The long surfing season, bustling downtown and inexpensive lifestyle have made it increasingly popular with the global board brigade.


Three years ago, Quentin Derrick was eating clams at a beach-side restaurant in Da Nang. As he gazed east at the South China Sea, he couldn't believe what was rolling in.

Derrick has lived in Vietnam for eight years and surfed a good part of the Vietnamese coastline. But he didn't think it compared — surfing-wise — with the coastlines of Spain, France, Scotland, Morocco, Indonesia or his native Australia.

He hadn't expected to find good waves in Da Nang, Vietnam's fourth-largest city, but the ones breaking off Non Nuoc Beach looked eminently carve-able. "I've got to do something about this," he said.

These days Derrick, 39, belongs to a loose crew of surfers who flock to Non Nuoc during the area's September-to-March surf season. Last year his wife, Tran Huynh Chau, opened Da Boys Surf Shop, Da Nang's first Western-style surfing emporium.

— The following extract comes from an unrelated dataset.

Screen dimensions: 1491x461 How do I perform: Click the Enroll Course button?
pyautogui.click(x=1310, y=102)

"Since I've been here I've seen a massive increase in the amount of surfing," Derrick said. "I imagine that more surfers will come because we have fairly decent waves, and they're pretty consistent."

Because of oceanic and climatic factors, Da Nang will never have the great waves that make Indonesia, Bali and Hawaii world-renowned surf meccas. But Da Nang's surf season is relatively long, surfers say, and the central Vietnamese city is a lovely place to chill.

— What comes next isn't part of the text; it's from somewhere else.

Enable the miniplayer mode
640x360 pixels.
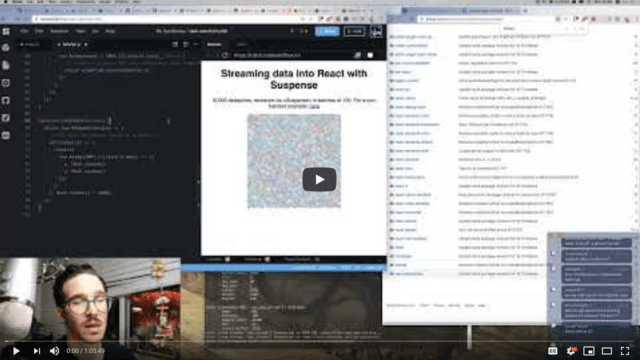[589, 351]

Indeed, when my friend Ashley and I spent six days in Da Nang last November, we felt like hanging around for six more months.

We started our days at Non Nuoc Beach, which U.S. and Australian military personnel called China Beach during the Vietnam War. The skies were mostly sunny, and the water was chilly but tolerable. Upscale hotels were going up everywhere we looked, but the beach was never crowded.

Some Vietnam-based expats say Da Nang is a great place for beginning surfers. I'm skeptical. Non Nuoc has a "longshore drift" — a riptide that moves parallel to shore — which, according to Derrick, makes it dangerous for swimming. I survived, but persnickety currents sapped my energy as I tried to paddle toward surfable swells.

When I came ashore to rest, Ashley read me excerpts from her dog-eared copy of "Moby-Dick." I began to think of Non Nuoc's sloshing white water as a white whale I was trying to master.

The whale won handily, but who cared? On this particular surfing vacation, chilling was top priority.

Da Nang offers a delightful fusion of beachy and urban vibes. After surfing for an hour or so each morning, Ashley and I read books at sunny cafes until lunchtime. In the afternoons we browsed fish markets and chatted with locals.

One afternoon we stumbled upon a lively sidewalk party. The hosts invited us to sit down and promptly stuffed us with squid.

"Why did you come here?" they asked me in Vietnamese, refilling our beer glasses. "We don't see many foreigners in this neighborhood."

"To surf," I said.

"To what?"

Some Americans equate "surfing" and "Vietnam" with the 1979 Francis Ford Coppola film "Apocalypse Now,"in which Lt. Col. Bill Kilgore (Robert Duvall) orders a napalm attack on the Vietnamese coastline so his soldiers can surf a point break. Told that the beach is guarded by "Charlie," military slang for the Viet Cong, Kilgore famously says, "Charlie don't surf!"

The scene is grotesque fantasy, but American and Australian troops did surf Non Nuoc and other Vietnamese beaches during the war. According to the Encyclopedia of Surfing, some soldiers offered daylight cease-fires to North Vietnamese soldiers in exchange for surfing privileges.